┌─ Records shown

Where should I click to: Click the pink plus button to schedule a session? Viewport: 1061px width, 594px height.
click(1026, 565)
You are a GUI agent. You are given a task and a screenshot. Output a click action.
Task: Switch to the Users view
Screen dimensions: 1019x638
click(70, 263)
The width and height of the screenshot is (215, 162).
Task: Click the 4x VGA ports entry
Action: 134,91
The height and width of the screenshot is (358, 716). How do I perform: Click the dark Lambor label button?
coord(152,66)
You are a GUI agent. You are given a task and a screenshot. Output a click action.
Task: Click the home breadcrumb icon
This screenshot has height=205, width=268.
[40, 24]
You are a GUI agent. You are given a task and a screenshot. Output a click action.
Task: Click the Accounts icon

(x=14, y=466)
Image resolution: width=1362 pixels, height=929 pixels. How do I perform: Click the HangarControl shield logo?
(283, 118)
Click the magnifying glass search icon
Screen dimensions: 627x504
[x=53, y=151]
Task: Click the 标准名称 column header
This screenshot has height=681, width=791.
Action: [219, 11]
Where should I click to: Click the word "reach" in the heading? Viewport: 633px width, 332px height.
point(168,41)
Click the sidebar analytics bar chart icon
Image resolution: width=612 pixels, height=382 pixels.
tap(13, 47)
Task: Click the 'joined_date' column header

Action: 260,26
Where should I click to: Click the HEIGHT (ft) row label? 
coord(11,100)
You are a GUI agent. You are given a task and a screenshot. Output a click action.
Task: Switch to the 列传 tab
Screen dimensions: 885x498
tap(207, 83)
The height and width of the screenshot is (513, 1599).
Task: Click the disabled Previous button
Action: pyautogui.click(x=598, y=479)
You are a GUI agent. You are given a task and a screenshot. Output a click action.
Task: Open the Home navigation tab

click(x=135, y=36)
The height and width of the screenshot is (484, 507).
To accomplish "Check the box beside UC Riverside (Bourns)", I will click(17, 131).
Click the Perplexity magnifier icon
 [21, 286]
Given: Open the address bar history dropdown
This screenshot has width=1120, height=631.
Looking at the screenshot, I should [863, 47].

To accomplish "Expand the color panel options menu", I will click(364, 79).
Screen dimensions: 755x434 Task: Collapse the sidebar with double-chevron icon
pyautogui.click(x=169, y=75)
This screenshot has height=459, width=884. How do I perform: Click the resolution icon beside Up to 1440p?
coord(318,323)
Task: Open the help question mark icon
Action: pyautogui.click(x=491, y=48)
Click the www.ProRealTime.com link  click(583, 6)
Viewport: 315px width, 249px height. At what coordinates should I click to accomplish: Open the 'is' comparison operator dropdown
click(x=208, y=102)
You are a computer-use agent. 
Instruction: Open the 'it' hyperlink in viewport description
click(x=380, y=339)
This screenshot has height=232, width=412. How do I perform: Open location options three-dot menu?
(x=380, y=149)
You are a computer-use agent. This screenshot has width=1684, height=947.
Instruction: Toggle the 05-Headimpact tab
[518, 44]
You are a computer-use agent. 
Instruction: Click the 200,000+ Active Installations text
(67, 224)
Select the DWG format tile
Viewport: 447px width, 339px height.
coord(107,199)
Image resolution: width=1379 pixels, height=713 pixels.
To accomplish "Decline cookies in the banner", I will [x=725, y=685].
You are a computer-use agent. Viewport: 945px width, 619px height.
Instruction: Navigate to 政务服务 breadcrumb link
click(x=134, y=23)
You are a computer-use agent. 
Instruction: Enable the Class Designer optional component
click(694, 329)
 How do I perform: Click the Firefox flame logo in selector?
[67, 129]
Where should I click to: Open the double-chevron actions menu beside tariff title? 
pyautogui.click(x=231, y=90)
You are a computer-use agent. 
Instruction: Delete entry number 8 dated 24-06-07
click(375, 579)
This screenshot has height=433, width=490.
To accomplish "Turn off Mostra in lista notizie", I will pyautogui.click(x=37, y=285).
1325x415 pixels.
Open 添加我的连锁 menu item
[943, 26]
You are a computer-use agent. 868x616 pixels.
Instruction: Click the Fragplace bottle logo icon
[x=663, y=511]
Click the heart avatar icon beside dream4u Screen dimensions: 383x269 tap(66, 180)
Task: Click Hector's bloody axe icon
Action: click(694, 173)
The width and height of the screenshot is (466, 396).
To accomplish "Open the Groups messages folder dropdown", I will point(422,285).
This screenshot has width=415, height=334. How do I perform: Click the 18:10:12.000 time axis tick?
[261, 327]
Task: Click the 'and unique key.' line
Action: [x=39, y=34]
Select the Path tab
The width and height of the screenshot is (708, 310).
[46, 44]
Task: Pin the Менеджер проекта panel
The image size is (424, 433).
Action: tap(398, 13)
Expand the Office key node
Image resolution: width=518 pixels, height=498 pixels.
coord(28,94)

└─

## Problem statement
Return all the data exactly as given.

## Answer for the task
Where should I click to: Click the pink plus button to schedule a session? Viewport: 1061px width, 594px height.
click(1026, 565)
You are a GUI agent. You are given a task and a screenshot. Output a click action.
Task: Switch to the Users view
Screen dimensions: 1019x638
click(70, 263)
The width and height of the screenshot is (215, 162).
Task: Click the 4x VGA ports entry
Action: 134,91
The height and width of the screenshot is (358, 716). How do I perform: Click the dark Lambor label button?
coord(152,66)
You are a GUI agent. You are given a task and a screenshot. Output a click action.
Task: Click the home breadcrumb icon
This screenshot has height=205, width=268.
[40, 24]
You are a GUI agent. You are given a task and a screenshot. Output a click action.
Task: Click the Accounts icon

(x=14, y=466)
Image resolution: width=1362 pixels, height=929 pixels. How do I perform: Click the HangarControl shield logo?
(283, 118)
Click the magnifying glass search icon
Screen dimensions: 627x504
[x=53, y=151]
Task: Click the 标准名称 column header
This screenshot has height=681, width=791.
Action: [219, 11]
Where should I click to: Click the word "reach" in the heading? Viewport: 633px width, 332px height.
point(168,41)
Click the sidebar analytics bar chart icon
Image resolution: width=612 pixels, height=382 pixels.
tap(13, 47)
Task: Click the 'joined_date' column header

Action: 260,26
Where should I click to: Click the HEIGHT (ft) row label? 
coord(11,100)
You are a GUI agent. You are given a task and a screenshot. Output a click action.
Task: Switch to the 列传 tab
Screen dimensions: 885x498
tap(207, 83)
The height and width of the screenshot is (513, 1599).
Task: Click the disabled Previous button
Action: pyautogui.click(x=598, y=479)
You are a GUI agent. You are given a task and a screenshot. Output a click action.
Task: Open the Home navigation tab

click(x=135, y=36)
The height and width of the screenshot is (484, 507).
To accomplish "Check the box beside UC Riverside (Bourns)", I will click(17, 131).
Click the Perplexity magnifier icon
 [21, 286]
Given: Open the address bar history dropdown
This screenshot has width=1120, height=631.
Looking at the screenshot, I should [863, 47].

To accomplish "Expand the color panel options menu", I will click(364, 79).
Screen dimensions: 755x434 Task: Collapse the sidebar with double-chevron icon
pyautogui.click(x=169, y=75)
This screenshot has height=459, width=884. How do I perform: Click the resolution icon beside Up to 1440p?
coord(318,323)
Task: Open the help question mark icon
Action: pyautogui.click(x=491, y=48)
Click the www.ProRealTime.com link  click(583, 6)
Viewport: 315px width, 249px height. At what coordinates should I click to accomplish: Open the 'is' comparison operator dropdown
click(x=208, y=102)
You are a computer-use agent. 
Instruction: Open the 'it' hyperlink in viewport description
click(x=380, y=339)
This screenshot has height=232, width=412. How do I perform: Open location options three-dot menu?
(x=380, y=149)
You are a computer-use agent. This screenshot has width=1684, height=947.
Instruction: Toggle the 05-Headimpact tab
[518, 44]
You are a computer-use agent. 
Instruction: Click the 200,000+ Active Installations text
(67, 224)
Select the DWG format tile
Viewport: 447px width, 339px height.
coord(107,199)
Image resolution: width=1379 pixels, height=713 pixels.
To accomplish "Decline cookies in the banner", I will [x=725, y=685].
You are a computer-use agent. Viewport: 945px width, 619px height.
Instruction: Navigate to 政务服务 breadcrumb link
click(x=134, y=23)
You are a computer-use agent. 
Instruction: Enable the Class Designer optional component
click(694, 329)
 How do I perform: Click the Firefox flame logo in selector?
[67, 129]
Where should I click to: Open the double-chevron actions menu beside tariff title? 
pyautogui.click(x=231, y=90)
You are a computer-use agent. 
Instruction: Delete entry number 8 dated 24-06-07
click(375, 579)
This screenshot has height=433, width=490.
To accomplish "Turn off Mostra in lista notizie", I will pyautogui.click(x=37, y=285).
1325x415 pixels.
Open 添加我的连锁 menu item
[943, 26]
You are a computer-use agent. 868x616 pixels.
Instruction: Click the Fragplace bottle logo icon
[x=663, y=511]
Click the heart avatar icon beside dream4u Screen dimensions: 383x269 tap(66, 180)
Task: Click Hector's bloody axe icon
Action: click(694, 173)
The width and height of the screenshot is (466, 396).
To accomplish "Open the Groups messages folder dropdown", I will point(422,285).
This screenshot has width=415, height=334. How do I perform: Click the 18:10:12.000 time axis tick?
[261, 327]
Task: Click the 'and unique key.' line
Action: [x=39, y=34]
Select the Path tab
The width and height of the screenshot is (708, 310).
[46, 44]
Task: Pin the Менеджер проекта panel
The image size is (424, 433).
Action: tap(398, 13)
Expand the Office key node
Image resolution: width=518 pixels, height=498 pixels.
coord(28,94)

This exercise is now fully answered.